## TEXT SEGMENT
....................

Auteur Theory - The power of the filmmaker
The Role of the Auteur
- The theory of auteurship in modern day culture is crucial. The author of the film has a great impact on the films we watch
- The role of the author was born from classicism, a poetic movement which questioned meaning and engaged the meaning of texts(this was where the writer became more important than the text in 19th-20th century) becoming more complex with each stage of history.
-1950's era auteur theory - filmmakers films reflected the directors personal creative vision, showcasing their personal style and idealogy.
-A present day analogy would be the writer-director and having full control over the final cut.
-Auteur theory has had a major impact on film criticism since film director/critic Francois Truffaut advocated it in 1954.
-Commonly associated with French New Wave and the film critics who wrote for the influential french film review Cahiers du cinema.
Andrew Sarris was an american film critic influenced by the cahiers du cinema, introducing the auteur criteria to his readers in 1962 as a layered system of abilities.
-The three premises of the auteur theory may be visualised as 3 concentric circles. The outer circle is technique, the middle circle is personal style and the inner circle is interior meaning. The corresponding roles of the director may be designated as technician, stylist and auteur.
The French directors the Cahiers critics endorsed included
Jean Vigo
Jean Renoir
Robert Bresson
Marcel Ophüls
Their favourite americans:
John Ford
Howard Hawks
Alfred Hitchcock
Nicholas Ray
Orson Welles
Favourite german
Fritz Lang
Jean-Luc Godard became one of the first french auteurs. At first he emulated american cinema then turned against it, choosing instead to deconstruct the text and take apart the structure. "I pity the french cinema because it has no money, I pity the american cinema because it has no ideas".

....................

## INFORMATION SHOWN
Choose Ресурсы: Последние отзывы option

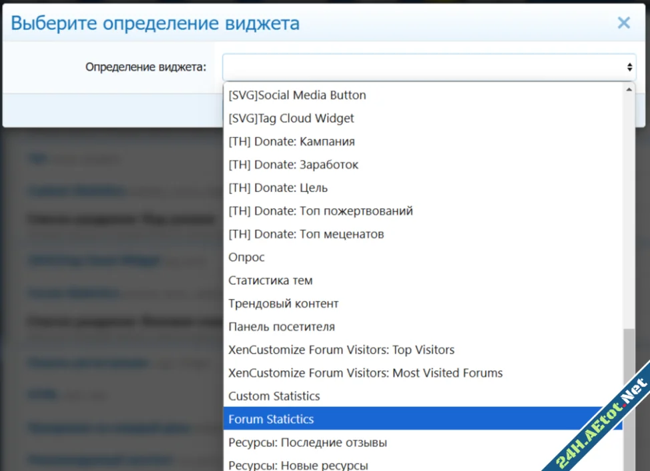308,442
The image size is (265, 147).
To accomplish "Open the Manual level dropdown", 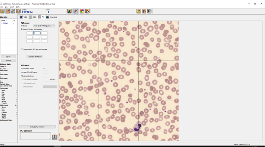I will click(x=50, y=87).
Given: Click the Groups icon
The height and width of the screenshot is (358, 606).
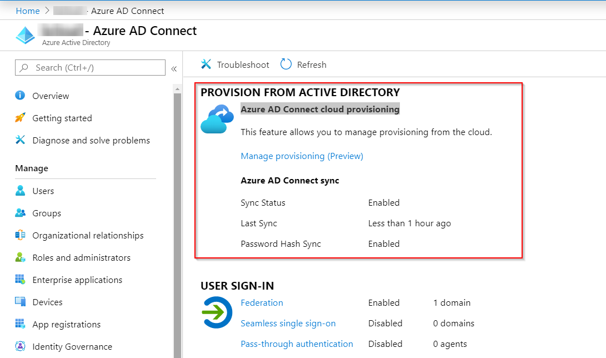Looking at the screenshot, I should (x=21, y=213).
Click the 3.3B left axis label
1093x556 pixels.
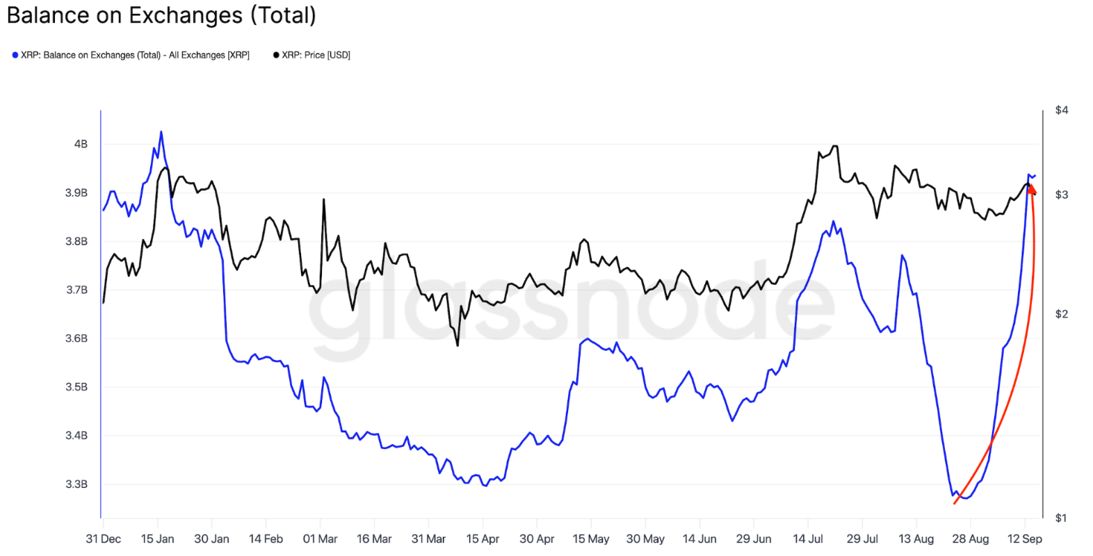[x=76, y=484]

....................

## THE TASK
Go on with the auteur theory notes, picking up after their final sentence.

## WRITTEN RESPONSE
The basic belief of Cahiers was that the director should use the commercial apparatus and imprint his or her vision on the work. While recognising that not all directors hit this goal, they valued the work of those who neared it.
New Wave theory maintains that all good directors have a highly distinctive style that makes their body of work unmistakably theirs. Marked visual styles and consistent themes were appreciated.
Starting in the 1960's, some film critics began criticising the auteur theory and its focus on the director. Part of the backlash was due to the collaborative nature of shooting film.
Some well known Auteurs
Alfred Hitchcock
Martin Scorsese
Sofia Coppola
Baz Luhrman
Jane Campion
James Cameron
Stephen Spielberg
Quentin Tarantino
Christopher Nolan
For “Auteur”
-Cahiers du Cinema critics / filmmakers
-The director’s signature will be on a film
-Proof: Auteur films look and ‘feel’ similar
-Lead to a New Wave of free-thinking, personal films and filmmakers
Against “Auteur”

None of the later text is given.